(Records taken from a data source)
════════

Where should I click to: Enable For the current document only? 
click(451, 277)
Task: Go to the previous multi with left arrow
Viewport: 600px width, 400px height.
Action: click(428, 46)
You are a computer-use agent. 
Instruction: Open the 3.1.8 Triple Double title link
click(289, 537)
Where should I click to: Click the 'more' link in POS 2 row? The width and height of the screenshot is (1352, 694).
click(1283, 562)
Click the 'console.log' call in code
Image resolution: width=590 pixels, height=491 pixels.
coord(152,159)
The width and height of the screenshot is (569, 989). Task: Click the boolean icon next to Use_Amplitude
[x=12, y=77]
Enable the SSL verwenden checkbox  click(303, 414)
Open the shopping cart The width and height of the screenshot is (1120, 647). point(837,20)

════════

Give these records again with every line unchanged.

Result of this task
Where should I click to: Enable For the current document only? 
click(451, 277)
Task: Go to the previous multi with left arrow
Viewport: 600px width, 400px height.
Action: click(428, 46)
You are a computer-use agent. 
Instruction: Open the 3.1.8 Triple Double title link
click(289, 537)
Where should I click to: Click the 'more' link in POS 2 row? The width and height of the screenshot is (1352, 694).
click(1283, 562)
Click the 'console.log' call in code
Image resolution: width=590 pixels, height=491 pixels.
coord(152,159)
The width and height of the screenshot is (569, 989). Task: Click the boolean icon next to Use_Amplitude
[x=12, y=77]
Enable the SSL verwenden checkbox  click(303, 414)
Open the shopping cart The width and height of the screenshot is (1120, 647). point(837,20)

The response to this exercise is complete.